L'assenza della questione sociale sia dalle priorità sia nelle iniziative antiberlusconiane - inclusi gli eventi animati dal popolo viola o dai guru del giornalismo "legalitario" - rende profondamente inadeguate le istanze messe in campo da sedici anni a questa parte e che hanno ruotato sistematicamente intorno alla demonizzazione "ad personam" di Berlusconi, omettendo, trascurando o rendendo subalterne le istanze di carattere sociale che - come insegna la storia - sono le uniche che possono fare la differenza sul piano del cambiamento politico e culturale di una società.

Da questo punto di vista la sinistra - sia nell'opzione della Federazione che di Sinistra e Libertà - conferma di non avere più né voti ne "anima". Tant'è che l'unico posto dove ha tentato di rappresentare la seconda sganciandosi volontariamente dal PD - le Marche - ha ottenuto anche i primi. "Se è difficile e rischioso presentarsi da soli alle elezioni, certamente non è più produttivo farsi travolgere da una probabile sconfitta del PD che avrà come ulteriore effetto l'annegamento di ogni identità alternativa ed il sommarsi di ulteriori difficoltà a quelle già presenti oltre che, naturalmente, alla irrilevanza o all'assenza di risultati concreti" sottolineavamo ad ottobre nella conferenza dedicata proprio alla questione della rappresentanza politica e al confronto con le altre forze della sinistra.

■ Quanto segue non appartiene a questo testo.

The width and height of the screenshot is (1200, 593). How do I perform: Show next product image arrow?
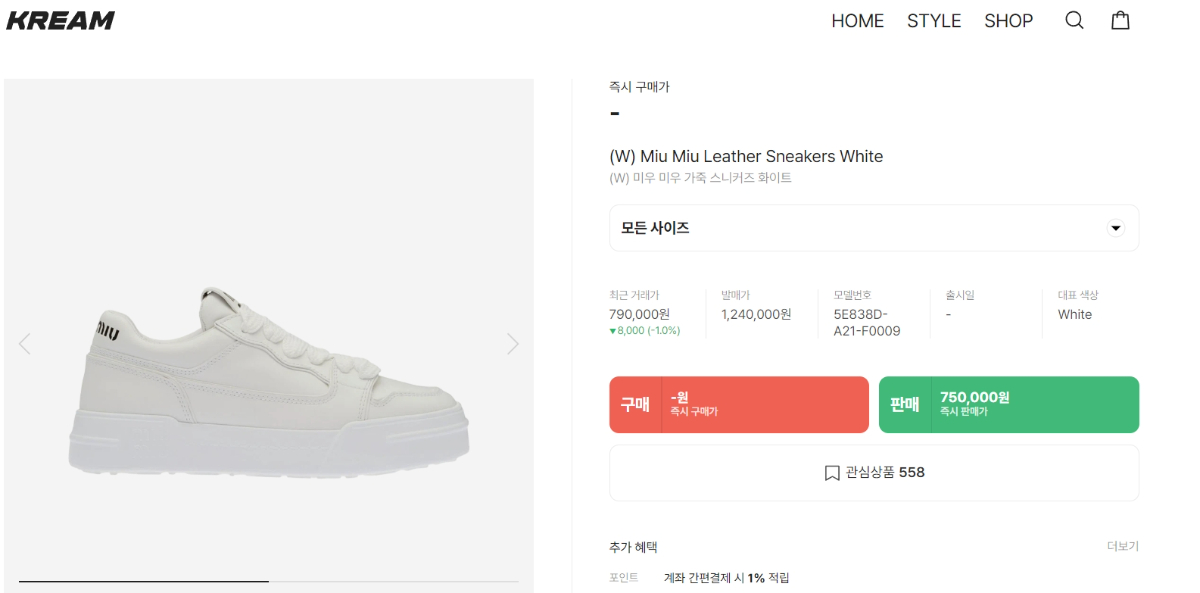[x=513, y=344]
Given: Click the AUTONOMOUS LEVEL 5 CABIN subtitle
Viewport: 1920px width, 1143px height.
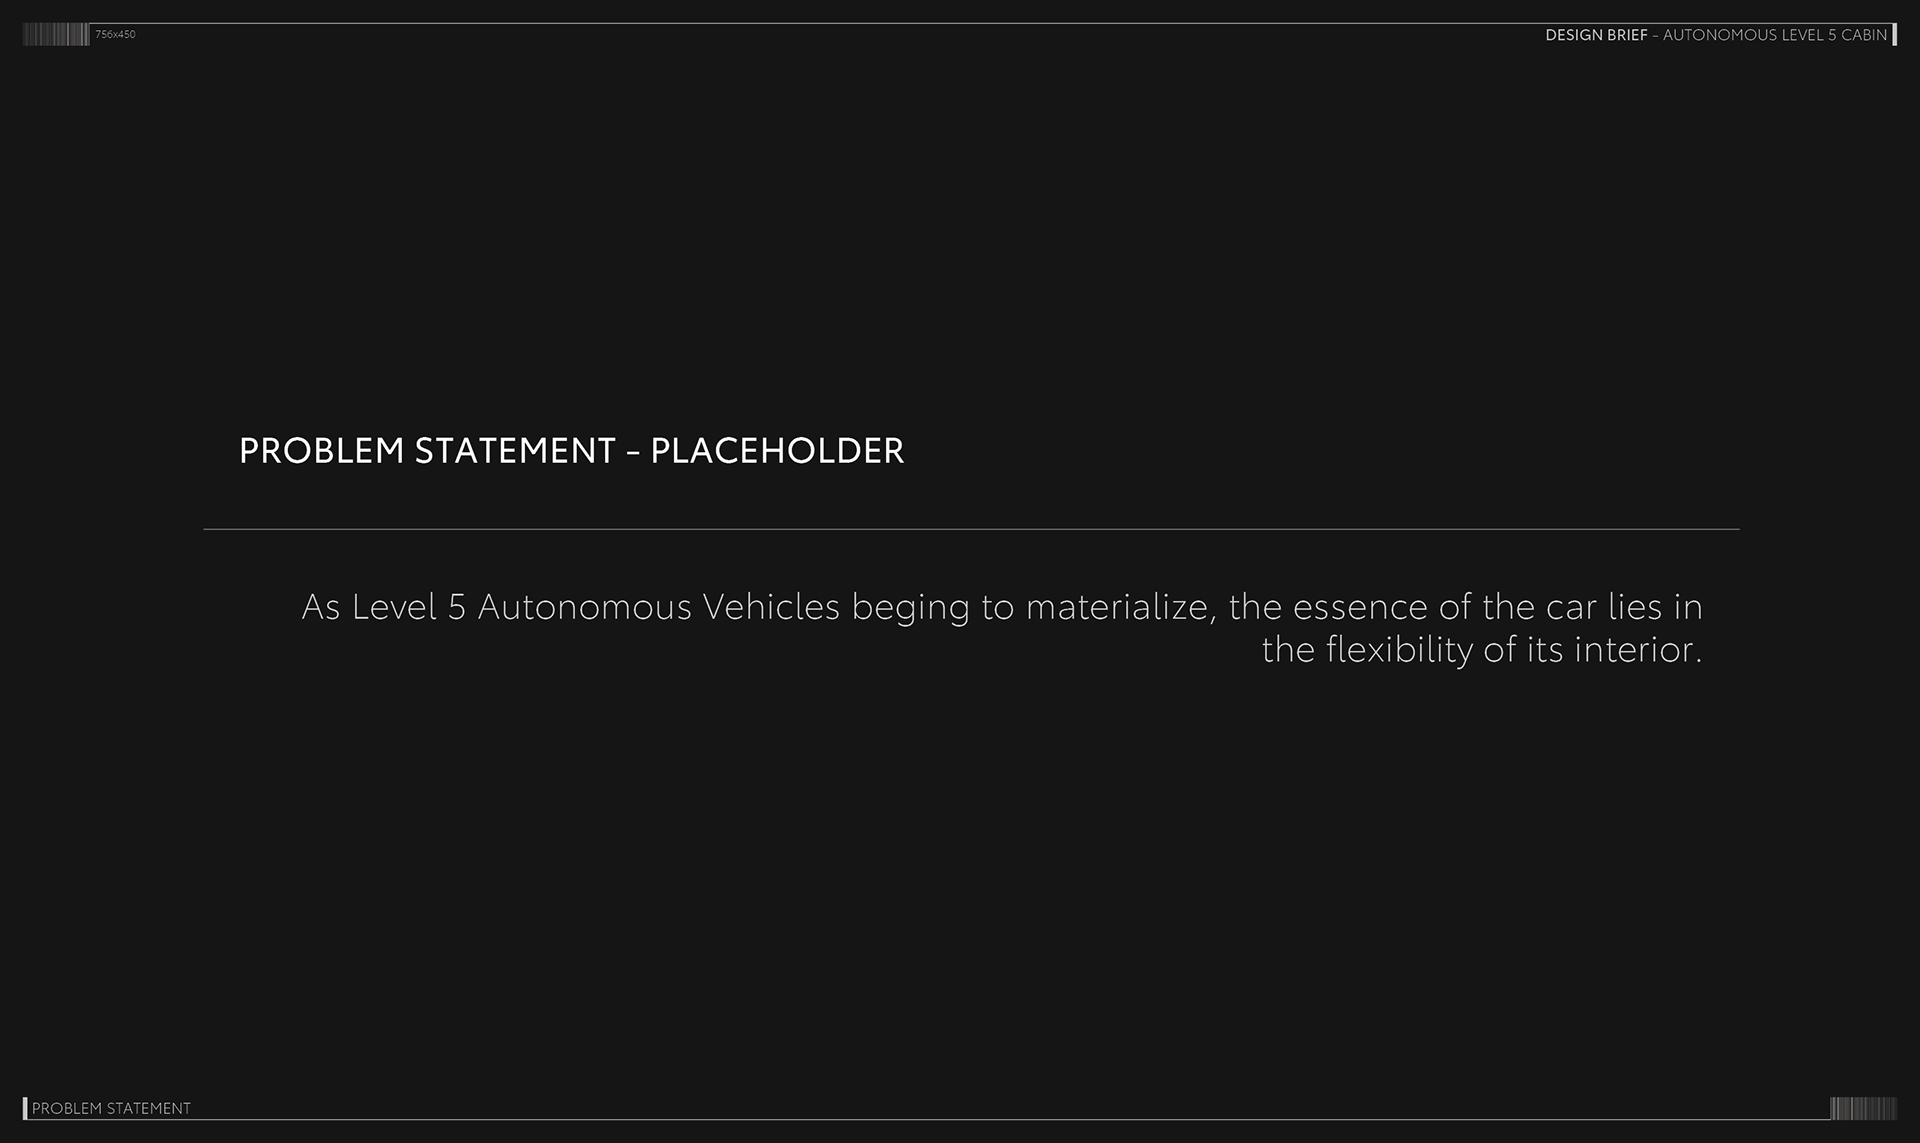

In questi anni, ed anche in questi mesi, abbiamo ripetutamente sostenuto come la struttura sociale del paese, il carattere arretrato delle sue classi dominanti, la ricomposizione di un blocco sociale antagonista definito nei suoi interessi e nella sua identità, fossero gli snodi decisivi a cui mettere mano rinunciando alla celebrazione dei riti del politicismo e del meno peggio.

Lo scenario politico e sociale che abbiamo di fronte non ci piace ma è la realtà con cui fare i conti.Da questo bisogna ripartire e ricostruire un progetto politico alternativo per le forze antagoniste.